In addition to Weibo, there is also WeChat
Please pay attention
WeChat public account
Shulou
2025-01-17 Update From: SLTechnology News&Howtos shulou NAV: SLTechnology News&Howtos > Internet Technology >
Share
Shulou(Shulou.com)06/01 Report--
In this issue, the editor will bring you about what is the zipper list in big data design. The article is rich in content and analyzes and describes for you from a professional point of view.

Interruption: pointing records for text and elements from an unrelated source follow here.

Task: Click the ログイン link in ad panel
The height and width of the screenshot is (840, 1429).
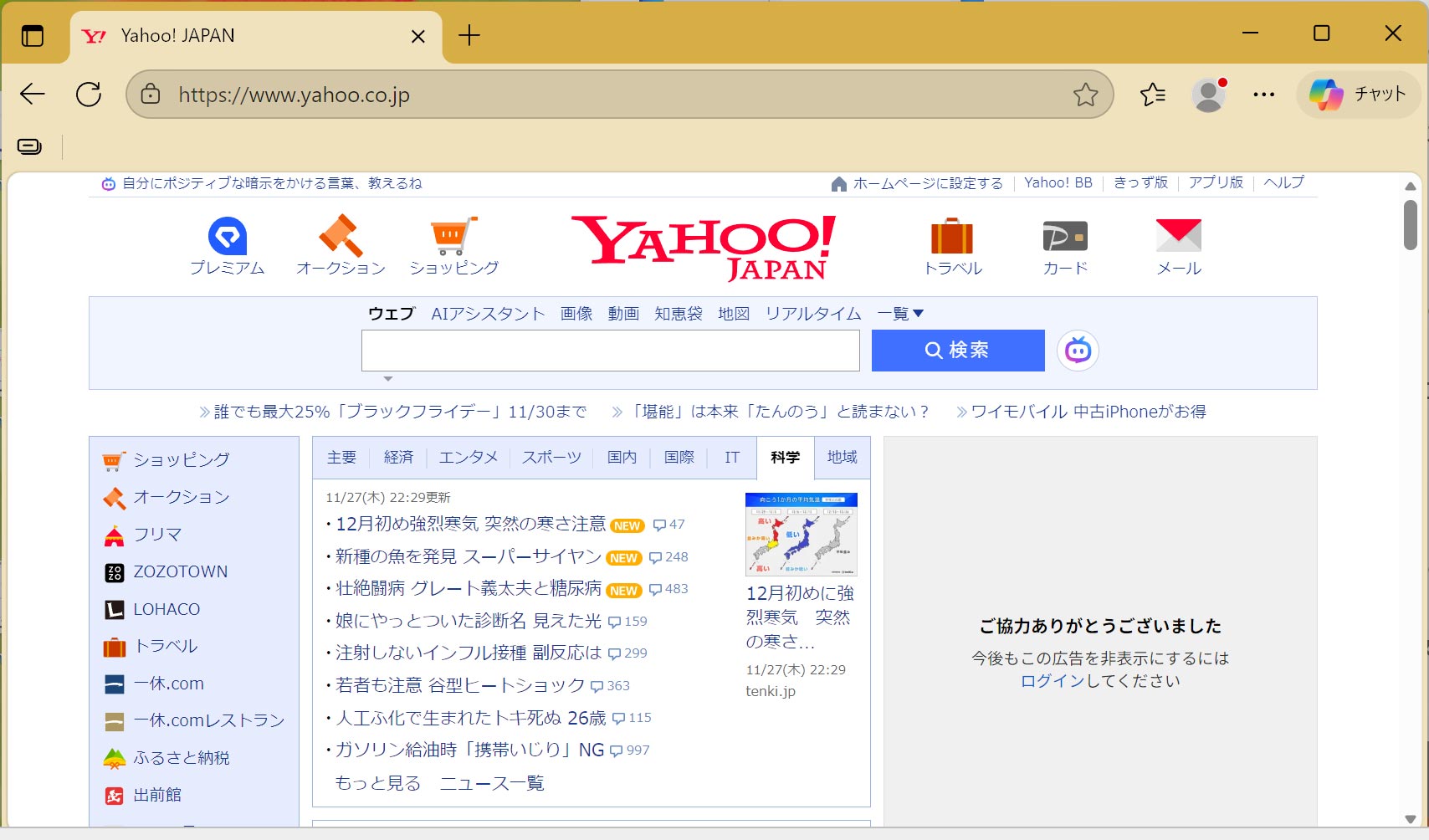Action: 1052,681
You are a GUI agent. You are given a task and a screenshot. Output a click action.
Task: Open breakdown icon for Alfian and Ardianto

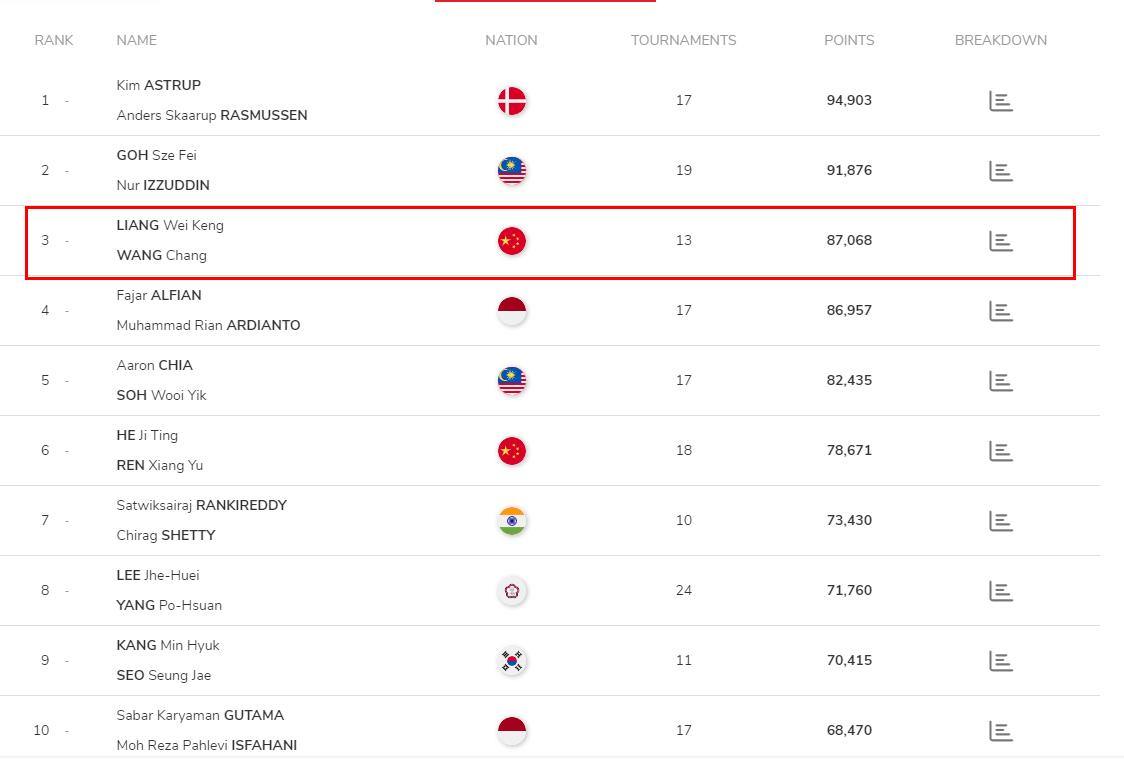1000,311
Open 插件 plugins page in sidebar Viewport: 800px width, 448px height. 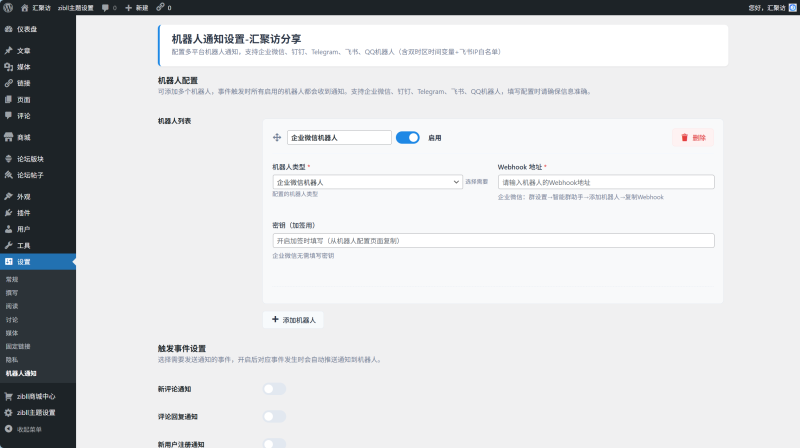tap(23, 213)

I hope you can get something after reading this article.
Across the mountain, this sentence in the rapid development of the times toward two extremes, 1 really such as the mountain, 2 this mountain is like a piece of paper, more and more DB began to be responsible for some BIG DATA work also exists in many units, and to understand some of the design of BIG DATA and DATA warehouse, the more the better for the current and future work.
Today let's talk about one of the table types designed by big data, the zipper table.
First of all, let's talk about what a zipper list is. DB generally hears about a kind of table, which may be associated with some physical technology, such as temporary table, template table, inheritance table, and so on. Today's zipper list itself is not a physical technology, but a logical technology. A man-made way to achieve certain goals through some design.
Where the zipper list is used, it is obvious that strictly speaking, the zipper list is to be used in places like BIG DATA, data warehouse and the like is his origin, of course, it can be used in the study of some designs in DB (not to mention today).
In BIG DATA, there is a need to deal with historical data according to various dimensions, so as to achieve the purpose of statistical analysis of historical data, and this will give rise to a problem, the problem of data volume. Let's take an example. We have a user's record of the number of items added to the shopping cart. Customers may put some products in the shopping cart today and delete them after a few days. Of course, the reason is only because the customer knows, and whether the company is going to find something to do through this change, or be laid off. Through the historical changes of the shopping cart, you can get a lot of dimensional information, so that you can go to the promotion, of course, you can also get acquainted with XX.
OK talks so much nonsense, there is a definition of zipper list.
A way to store and process historical data by recording historical data and reflecting its changing state, compressing storage space and facilitating historical synchronization analysis, or periodic analysis, can be called zipper list.
The zipper table is also called for a reason. 1 stores the start and end time (for each row of records and business logic binding). 2 the start and end times are connected to each other, forming a chain mechanism 3 to avoid storing full daily records.
For example: we want to count the number of items added and deleted by customers in their shopping carts each month. (at least we can know the possible relationship between their desire to buy and their wallets)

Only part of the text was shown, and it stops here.